Although Carter, 25, is a standout performer for the Flyers, he is not in the same category as Kovalchuk. Carter has scored 216 points including 112 points in 307 games and has produced 12 points in 29 playoff contests. Carter has been frequently mentioned in trade rumors since the Flyers have continued to slide in the standings despite having several impact potential players on their roster.
Kovalchuk on the other hand has scored more than a point a game and over 300 goals playing in 575 games at this writing. He has only appeared in four playoff games scoring one goal and earning one assist. He has won the Rocket Richard Trophy as the NHL's top goal scorer and has won three gold and three silver medals in Olympic competition.
It is interesting to consider that the Flyers are already committed to six lucrative contracts (with no-trade and no move provisions) Mike Richards ($5.75 million/10 years), Daniel Briere ($6.5 million/five years), Simon Gagne ($5.25 million/one year), Scott Hartnell ($4.2 million/three years), Kimmo Timonen ($6.33 million/three years), and Chris Pronger ($4.92 million/six years).
With $33 million committed to six players next year and $27.7 million committed to five players in 2011-2012 and beyond, the Flyers will have to struggle to juggle the remaining dollars to sign the rest of the hockey team.
There is little doubt that Kovalchuk is popular with the Atlanta hockey faithful and has carried the team on his back offensively. It is largely due to Kovalchuk’s leadership that the Thrashers are currently looking at a playoff berth. This season he has shown more improvement on the defensive side of the ice and has worn the captain’s C with pride and dignity. If Kovalchuk ever picks up the type of defensive performance exhibited by Hall of Fame captain Steve Yzerman on a consistent basis his stock will be as high as Google.
Atlanta fans and Kovalchuk have experienced the effect of having star performers depart to other teams and place the Thrashers backward in a rebuilding mode. Danny Heatley, Marian Hossa, and Marc Savard would all be great contributors if they were still on the Thrashers today.
Thrasher’s management does not want to take a chance like they did with Hossa and not get equal value. Colby Armstrong is the only contributor to the Atlanta playoff run this year. Christensen and Esposito may or may not contribute any time soon. The first round draft pick they received will not benefit them any time soon either.

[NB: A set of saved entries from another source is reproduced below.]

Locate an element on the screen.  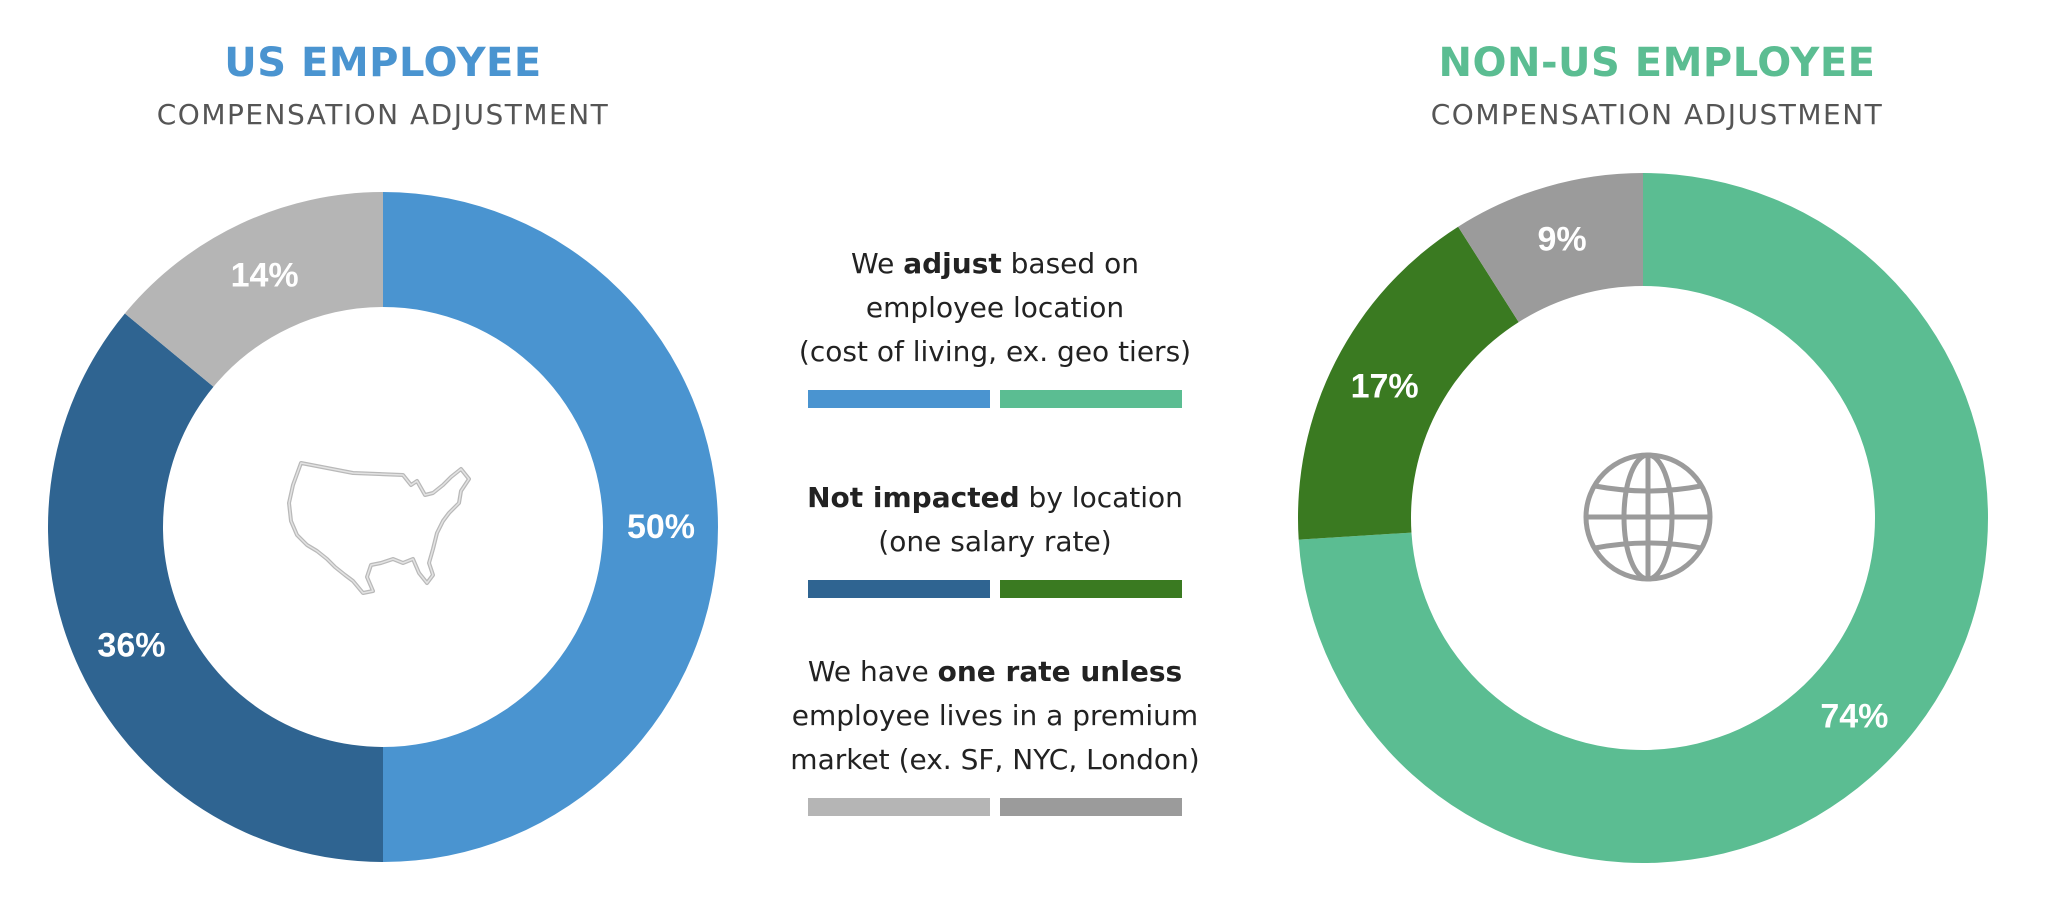
legend-not-impacted-bold: Not impacted is located at coordinates (914, 498).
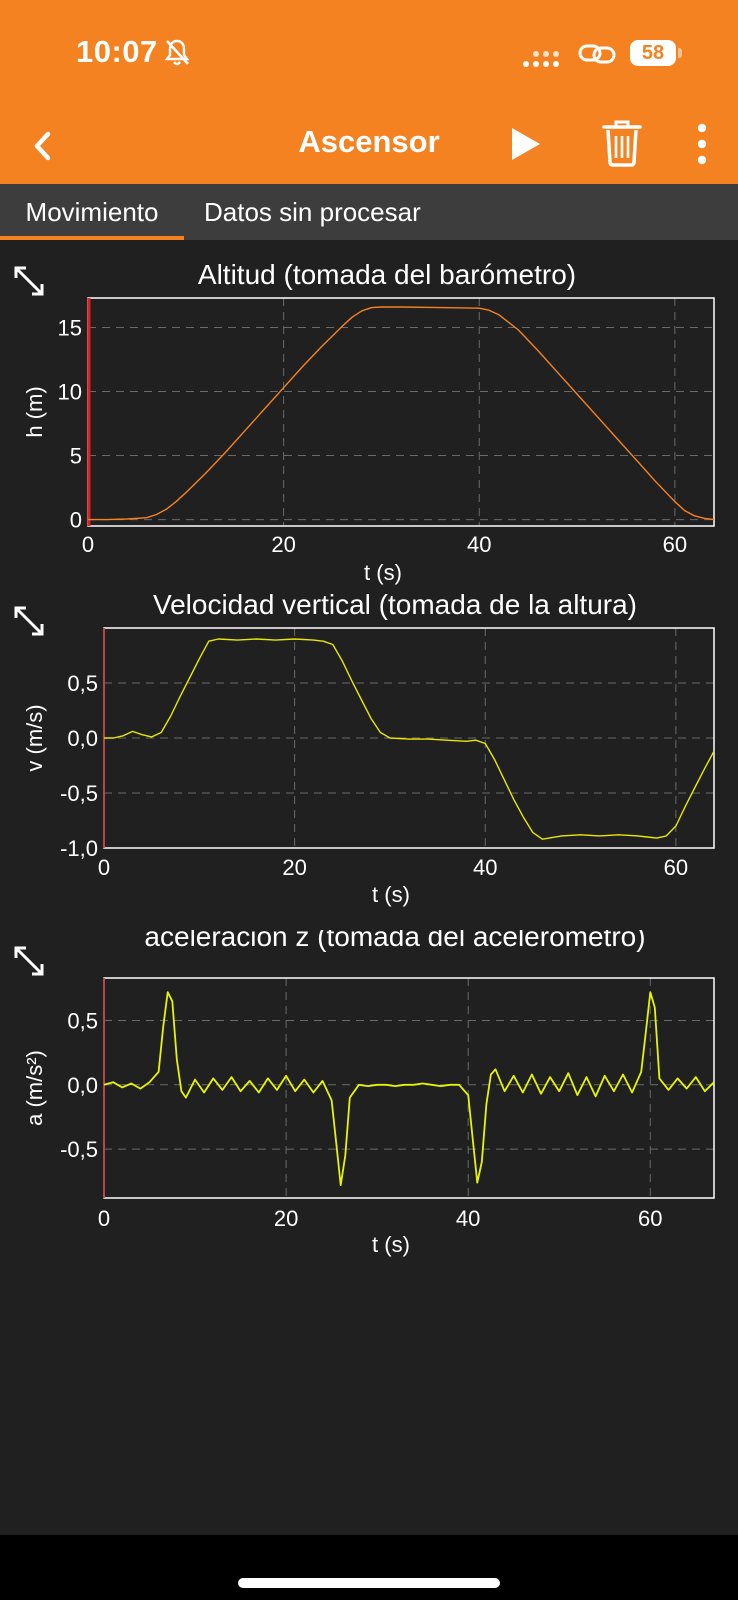 This screenshot has width=738, height=1600. What do you see at coordinates (526, 144) in the screenshot?
I see `play-icon` at bounding box center [526, 144].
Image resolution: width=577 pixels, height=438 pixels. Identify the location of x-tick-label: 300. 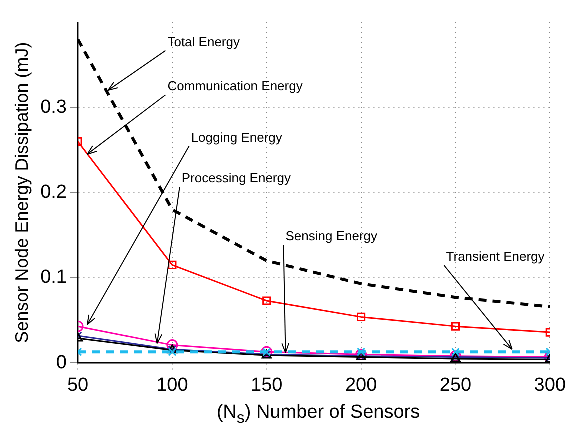
(550, 385).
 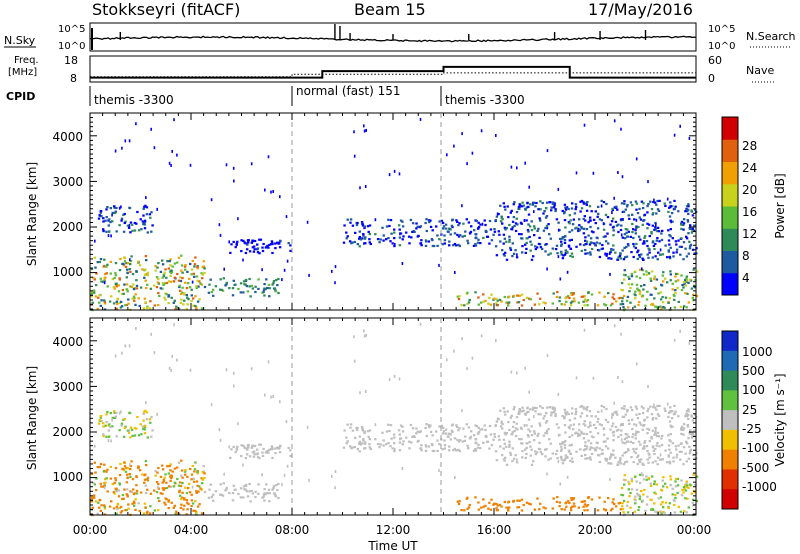 I want to click on velocity-cbar-swatch, so click(x=730, y=420).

League sources say Thrashers GM Don Waddell is prepared to offer a long-term deal in the $100-million range to try to keep the 26-year-old Kovalchuk in an Atlanta uniform for the rest of his career. The only problem is Kovalchuk through his agent is reportedly seeking $113 million for 10 years. That’s more than Alex Ovechkin earns ($9.29 million a season), and as the NHL’s top player, Ovechkin sets the salary bar. It could very well be that Kovalchuk is smartly starting higher to get what he wants.
The truth is that the only people who know what the status is for sure are Kovalchuk, his agent, and the Thrashers' organization management.

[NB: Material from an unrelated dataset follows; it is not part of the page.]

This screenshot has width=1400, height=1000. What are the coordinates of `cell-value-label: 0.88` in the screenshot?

The problem is no matter what the Thrashers say, this kind of chatter will be out there until Kovalchuk either re-signs next summer or a trade is made. There are no magic words that are going to make these trade rumors suddenly stop.
The Thrasher fans have their fingers crossed that Kovalchuk and the Thrashers can reach an agreement that benefits them both and allows the fans to buy playoff tickets.